The front has a regular, though not symmetrical, three-window arrangement with mostly 20th-century casement windows. Two late 17th- to early 18th-century three-light flat-faced mullion windows are present at the first floor level; the central lights are casements. The central window has a 19th-century casement, while the outer lights of the left window contain small rectangular panes of leaded glass, and the outer lights of the right window contain diamond panes of leaded glass. Many of the glass panes are of early, thin glass. There are two doorways, one at the right end and another to the right of centre, both with late 19th-century porches with steeply-pitched thatched gabled roofs supported by rustic posts. The front wall slightly breaks forward near the centre. The roof is gable-ended to the left (south) and extends over the disused stack; it is hipped to the right. Tall 20th-century chimney shafts are located on opposing corners.

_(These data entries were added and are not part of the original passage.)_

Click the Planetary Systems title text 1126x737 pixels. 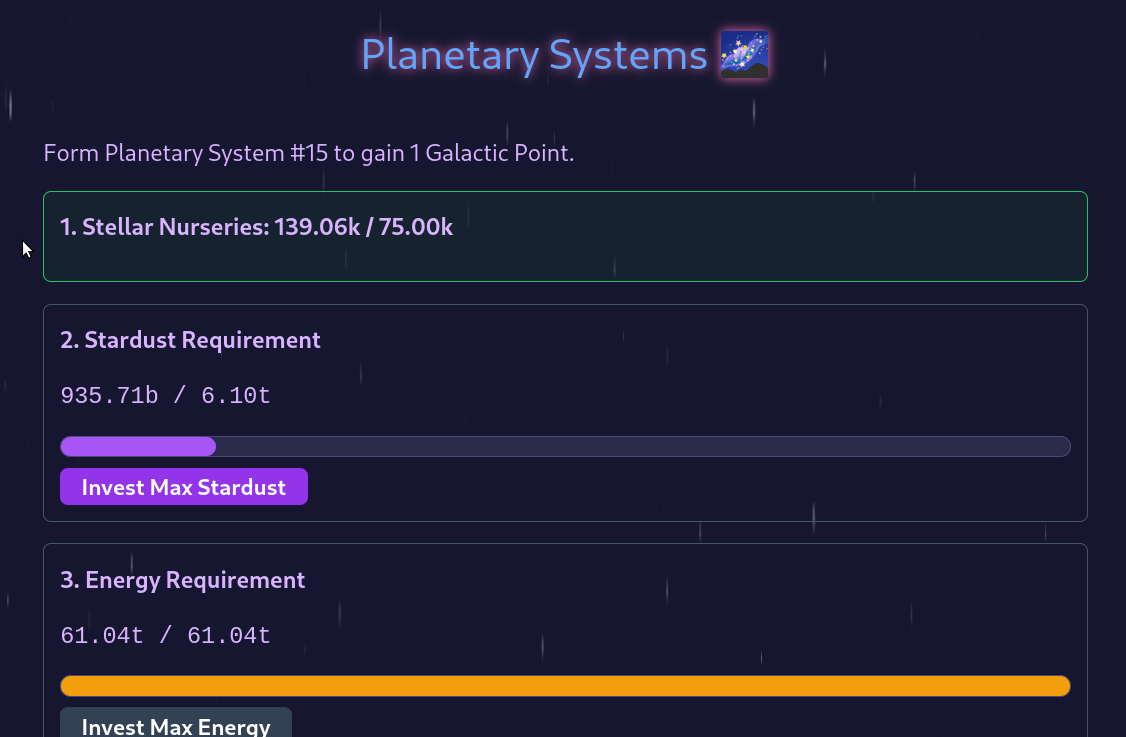coord(534,55)
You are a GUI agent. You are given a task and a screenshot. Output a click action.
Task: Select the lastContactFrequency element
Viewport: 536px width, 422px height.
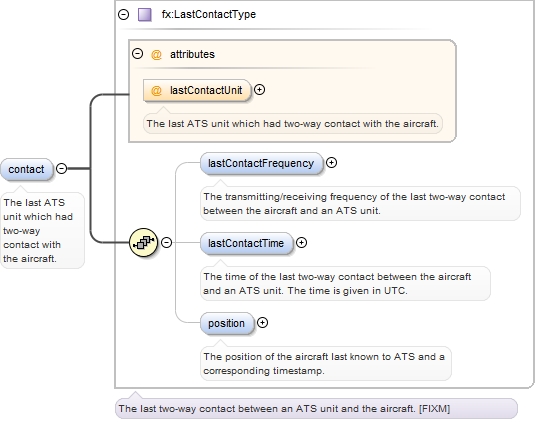click(262, 163)
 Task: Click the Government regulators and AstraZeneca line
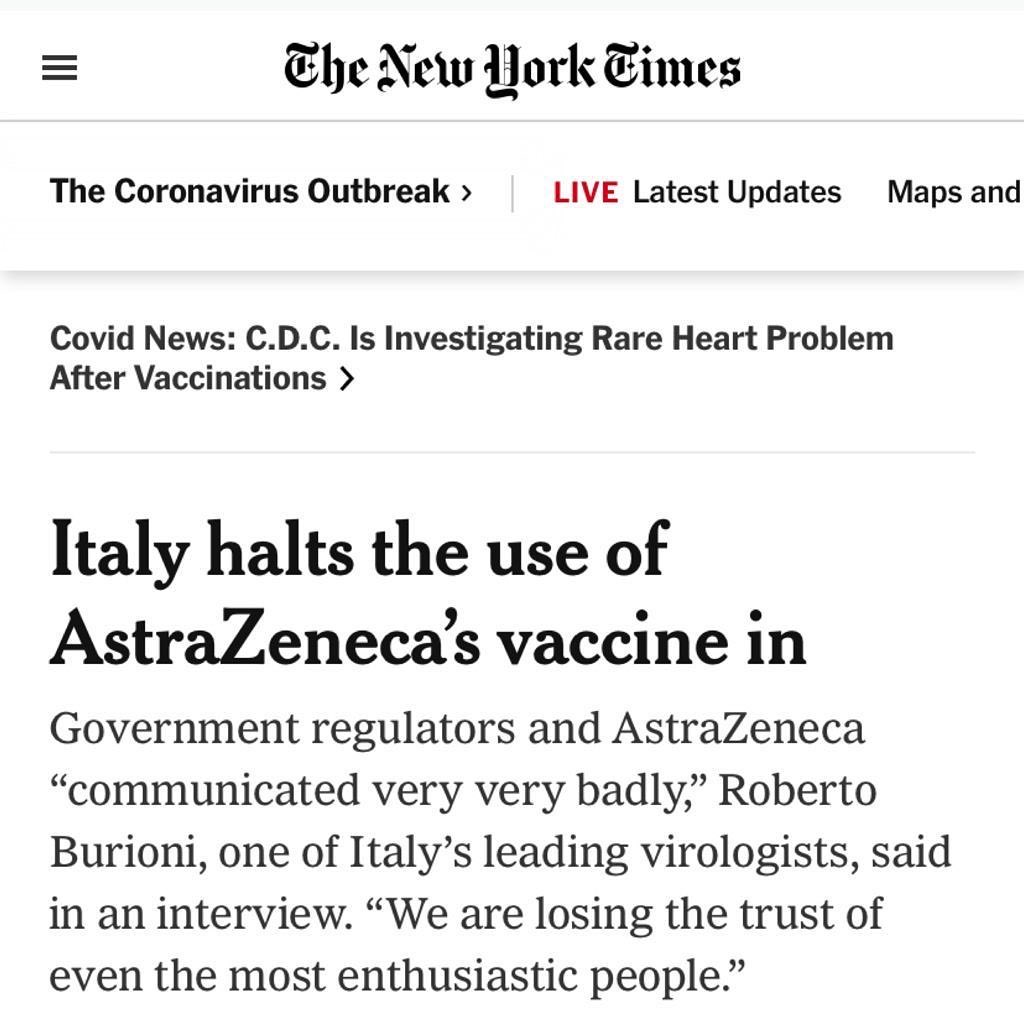pos(457,728)
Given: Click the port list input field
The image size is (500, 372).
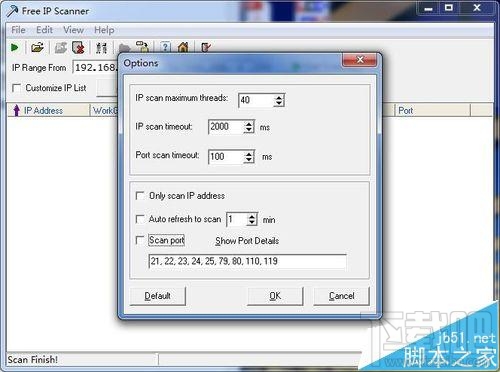Looking at the screenshot, I should tap(247, 261).
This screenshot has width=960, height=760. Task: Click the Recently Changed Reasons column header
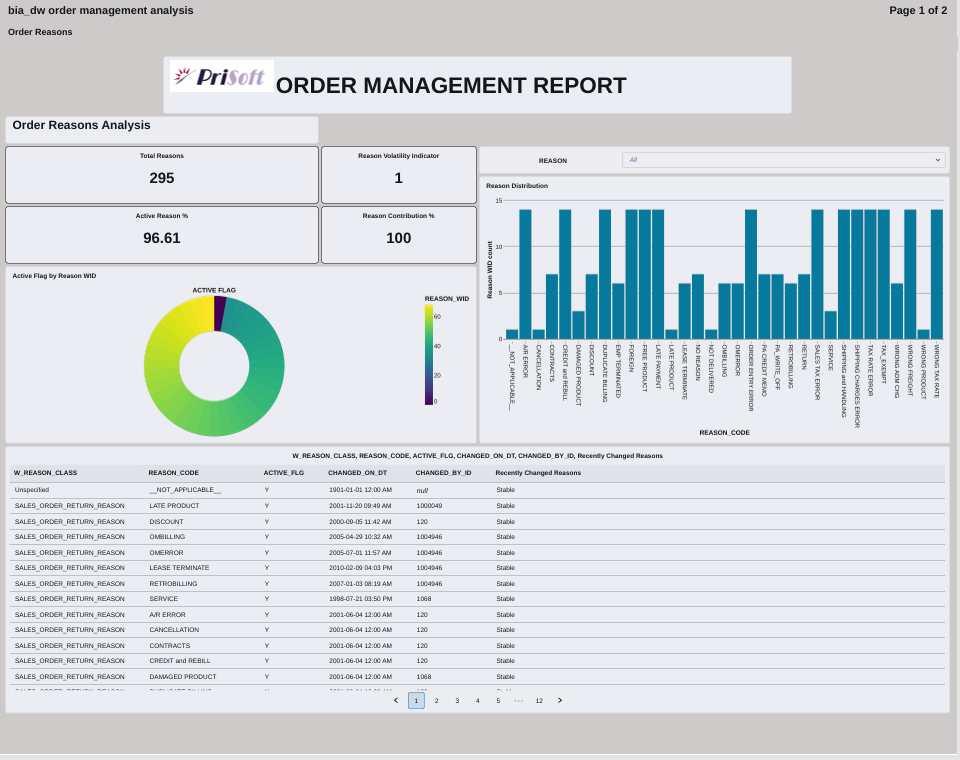[538, 472]
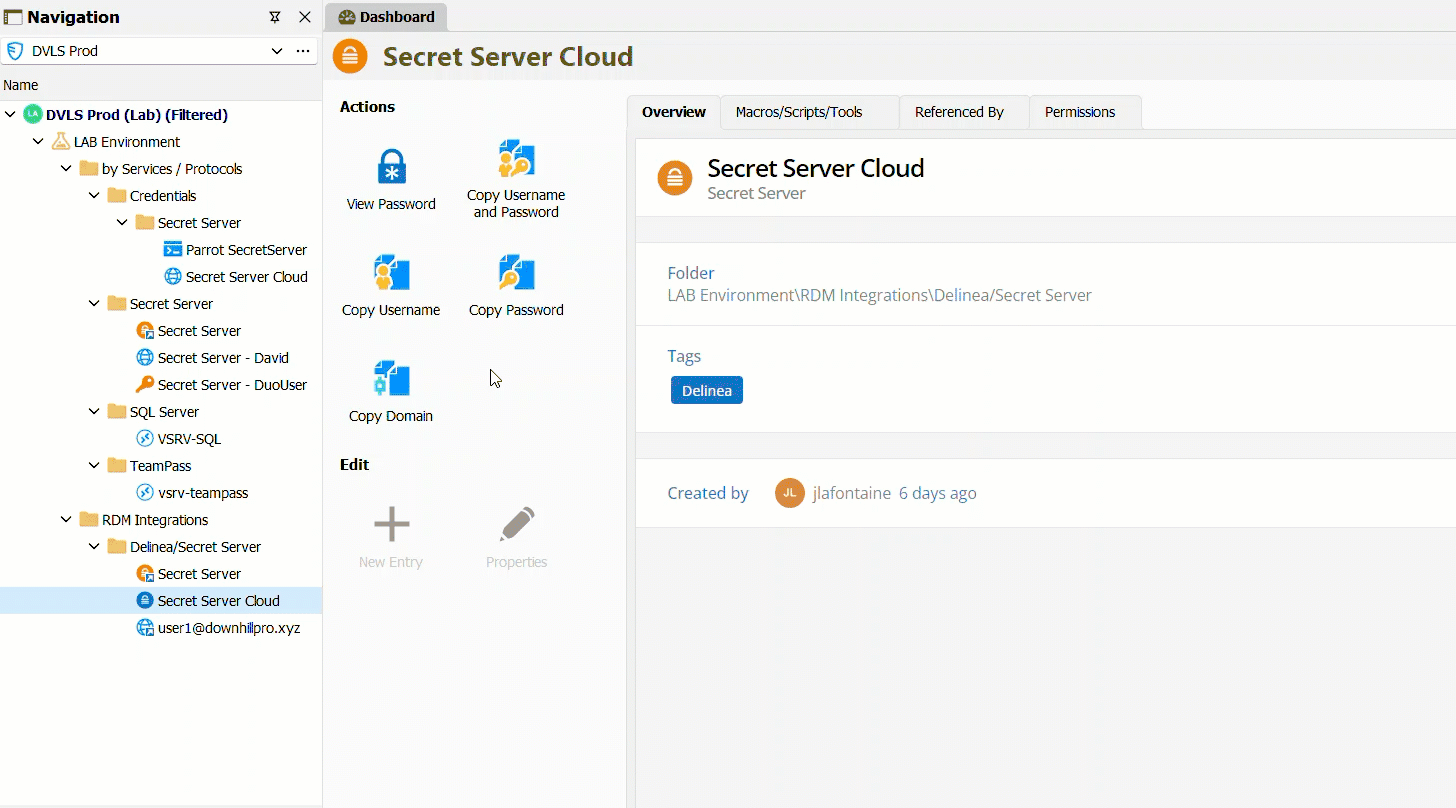The height and width of the screenshot is (808, 1456).
Task: Collapse the Credentials folder
Action: (94, 196)
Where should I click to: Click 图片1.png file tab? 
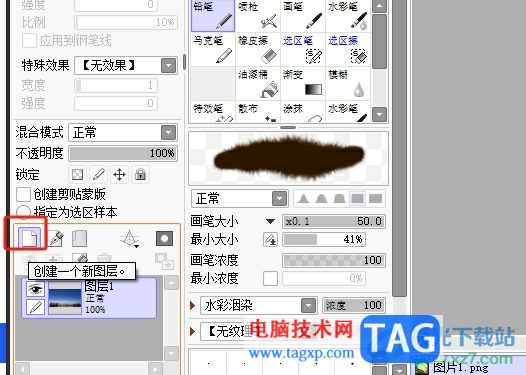(460, 368)
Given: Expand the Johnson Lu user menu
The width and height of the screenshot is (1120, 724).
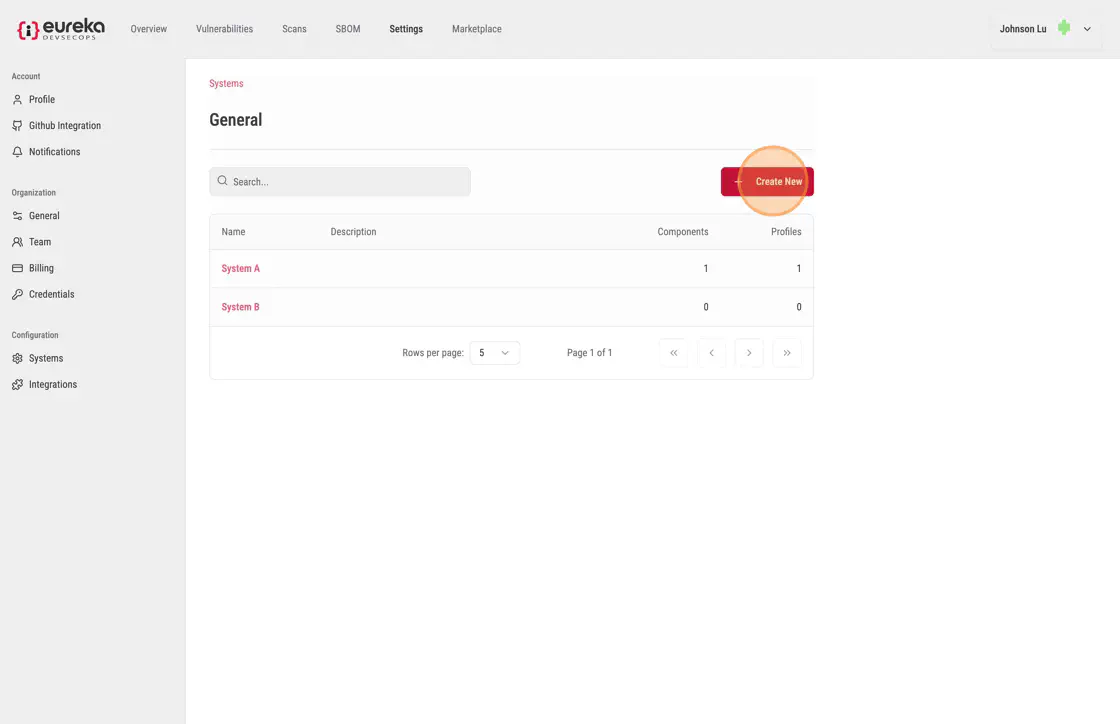Looking at the screenshot, I should click(1087, 29).
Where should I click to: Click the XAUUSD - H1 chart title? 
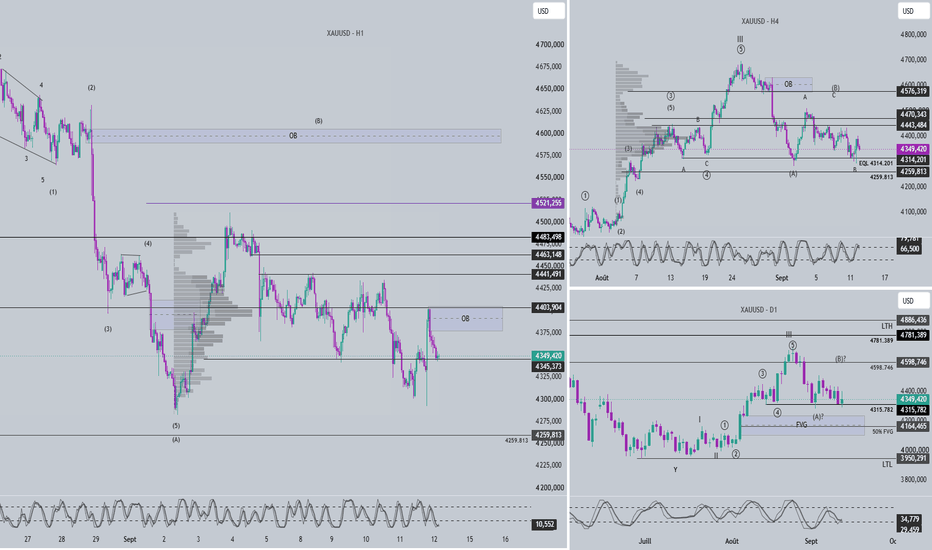click(x=345, y=33)
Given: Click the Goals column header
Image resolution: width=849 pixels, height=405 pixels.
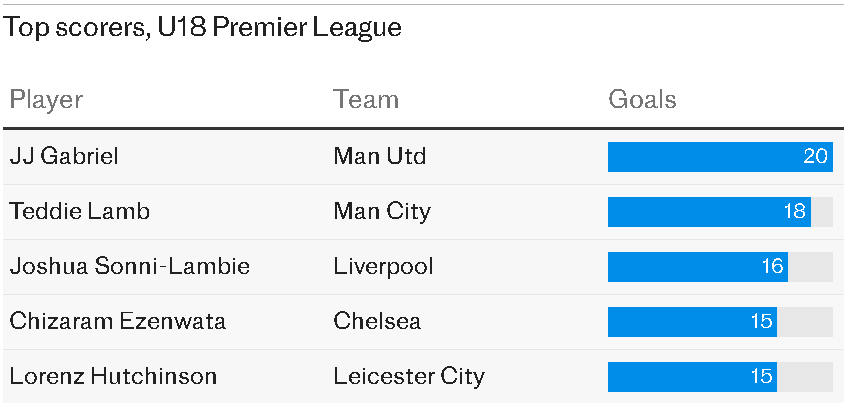Looking at the screenshot, I should coord(642,100).
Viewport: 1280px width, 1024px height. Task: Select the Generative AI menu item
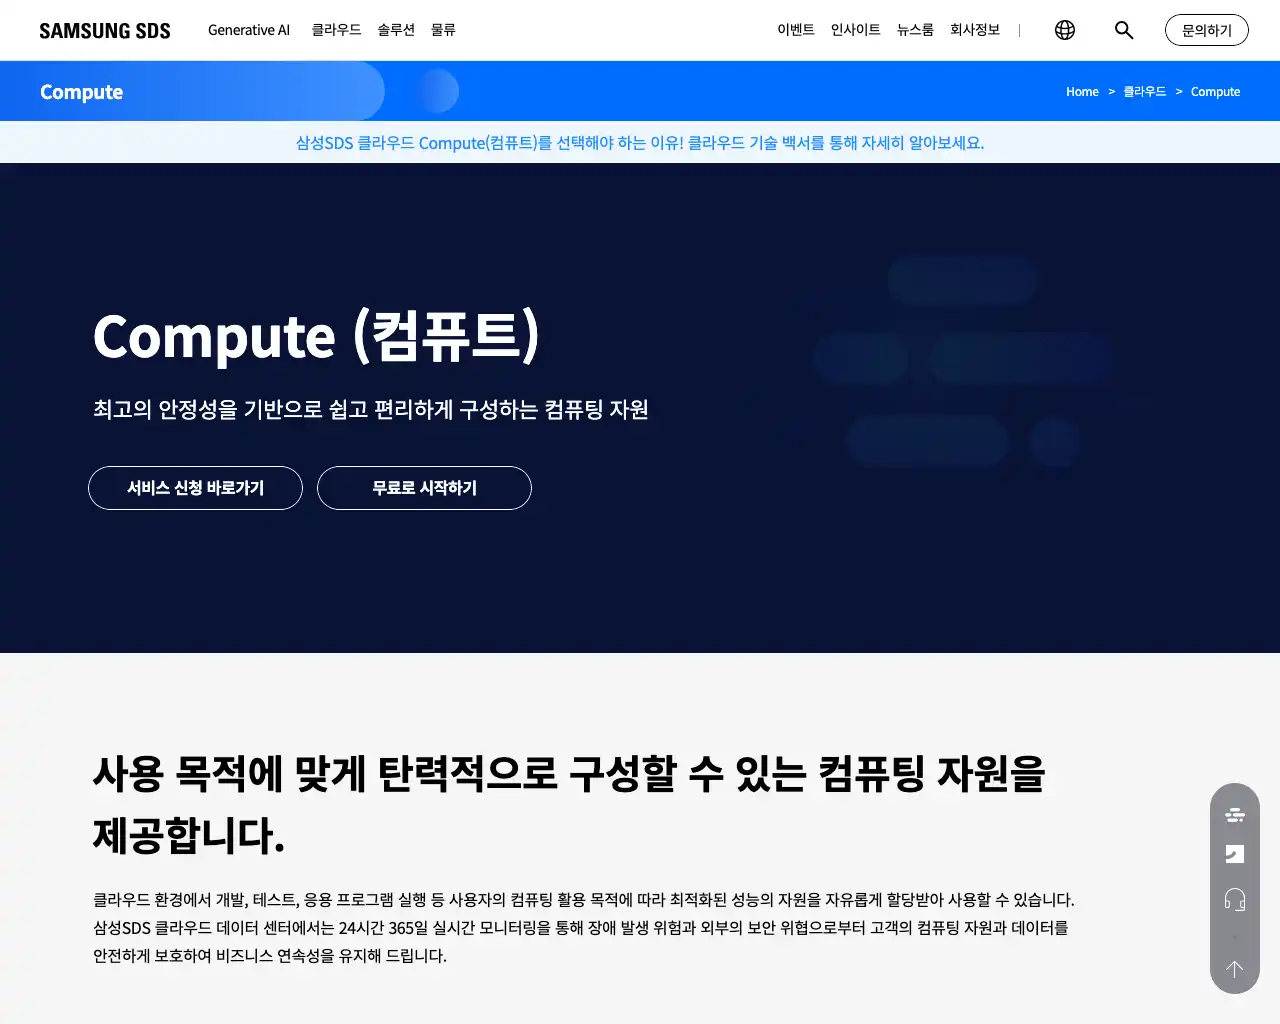(x=248, y=30)
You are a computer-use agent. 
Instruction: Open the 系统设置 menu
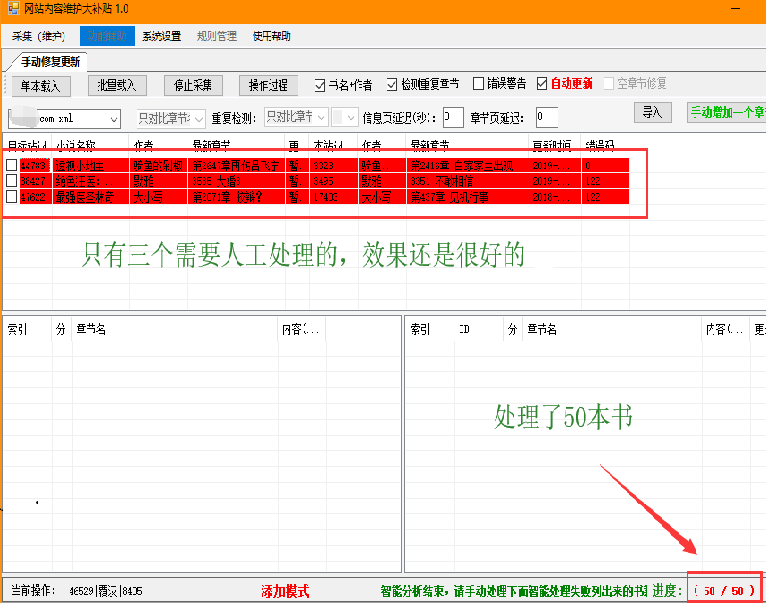coord(161,37)
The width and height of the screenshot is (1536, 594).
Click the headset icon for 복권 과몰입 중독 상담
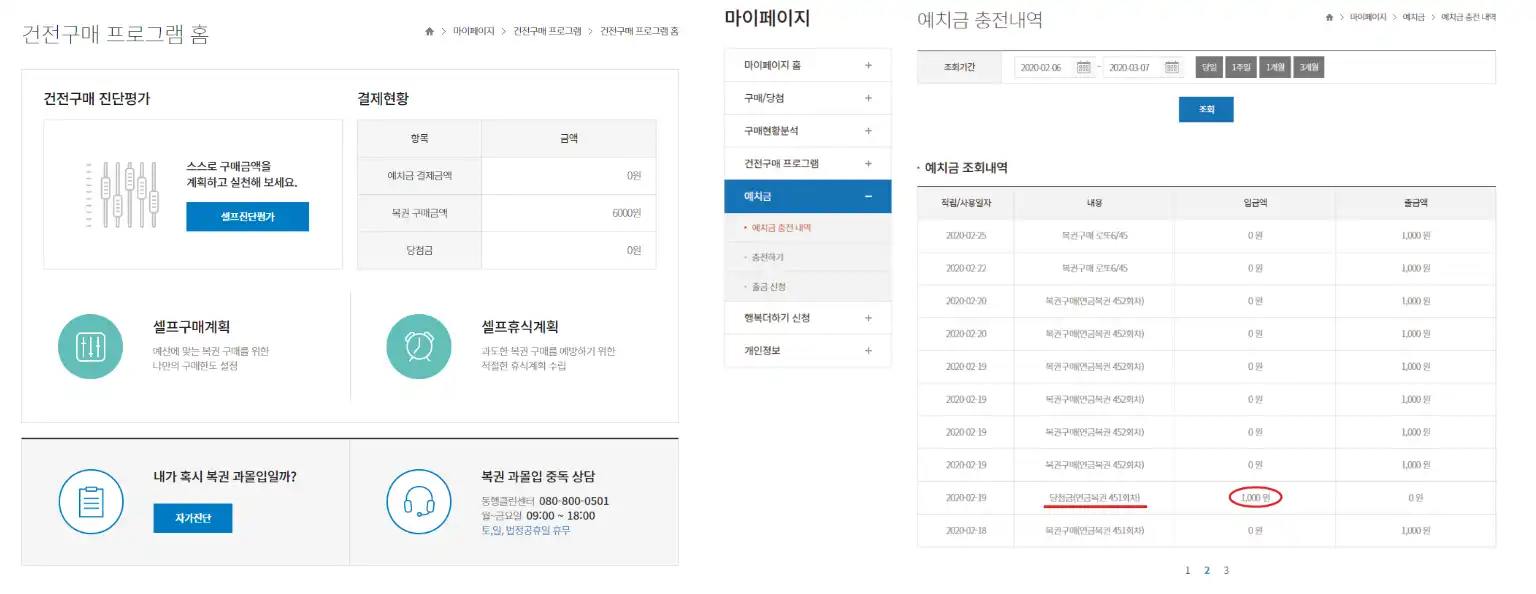[419, 503]
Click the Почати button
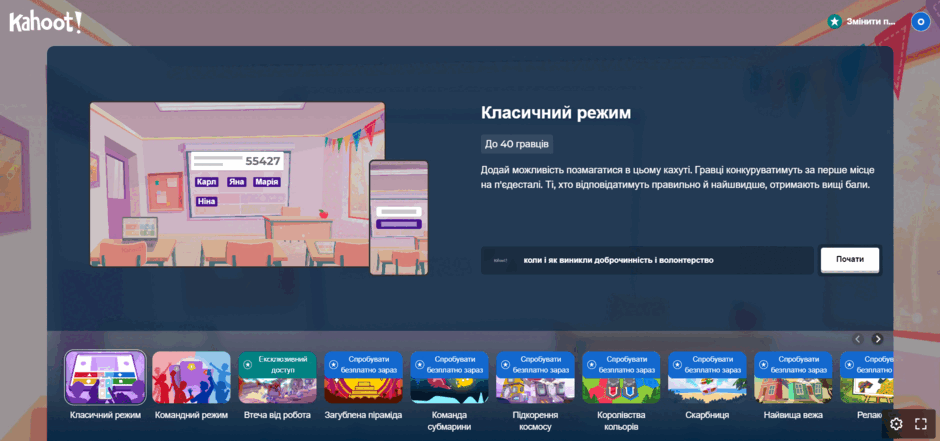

Inside, the house has been significantly altered. A single, large-scantling, side-pegged jointed cruck truss remains over the hall, blackened by smoke, indicating the original hall was open to the roof and heated by an open hearth. Fragments of a 16th-century plank-and-muntin screen remain in the hall. The hall was floored in the 17th century with a chamfered and stop-chamfered spine beam with run-out stops. The smaller inner room contains remains of a large 17th-century stack, which was converted into an alcove with a rear window in the 20th century; the original oak lintel is now in the garden. The inner room and service end were reroofed in the 19th century. To the rear, a two-window front features 20th-century casements, and a projecting stair turret is located at the north end (service end).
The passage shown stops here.